中日・平田4安打 球宴出場効果出た!

2015年07月21日 16時00分

8回に勝ち越しの8号ソロを放った平田(中)は長島コーチとタッチ

 最下位の中日が20日の広島戦(マツダ)に3―2で勝利した。後半戦白星スタートの立役者は2本塁打を含む4安打を放ち、チーム全打点を叩き出した平田良介外野手(27)。「いいところで2本打てて良かった。後半戦の一発目は大事。まずは1勝して波に乗っていきたい」と笑顔を見せた。

 

 今季、プロ10年目で初の球宴に出場。その効果がいきなり出た格好だ。一流選手が集う祭典。平田は「全員のフリー打撃を見たい」と他チームの選手を貪欲に観察した。打撃だけでなく、そこまでの準備などもくまなくチェック。
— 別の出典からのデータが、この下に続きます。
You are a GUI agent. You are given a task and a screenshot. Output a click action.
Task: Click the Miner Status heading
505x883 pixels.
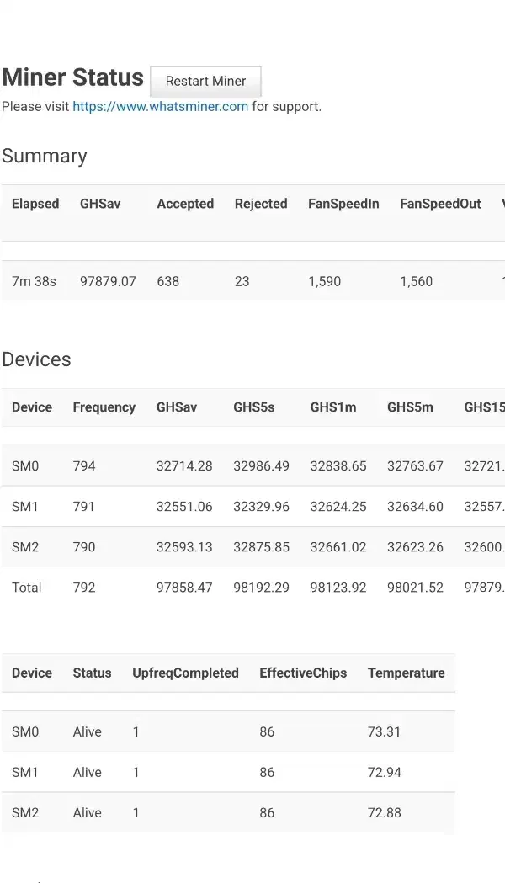pyautogui.click(x=73, y=77)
さらに「名前は言えないですけど、いろんな人にバッティングについて、どう考えているのか聞いた」と選手への“直撃取材”も敢行した。その中でこれは使えそうだとピンときたものは「試してみようと組み込んだ」とちゃっかり自分のものにした。

 

 進歩を遂げたのは打撃の技術ばかりではない。この日の試合後、グラウンドで行われたヒーローインタビューでのこと。マツダスタジアムではビジター選手のインタビューはテレビ中継用であり、スタンドの観客にはマイクの声が届かない。ファンからは「マイク入っていないよ~」とブーイングの声が。すると平田はアナウンサーの質問をさえぎって「声が入ってないみたいですけど」とファンを気遣った。

 

 さらにインタビュー後には「オールスターで応援してくれた広島のファンの方にお礼を言いたかったんですけど、音が出ていなかったので新聞に書いておいてください」とのお願いまで。

 

 球宴という大舞台の経験が、平田をプロ野球選手として一回り成長させたようだ。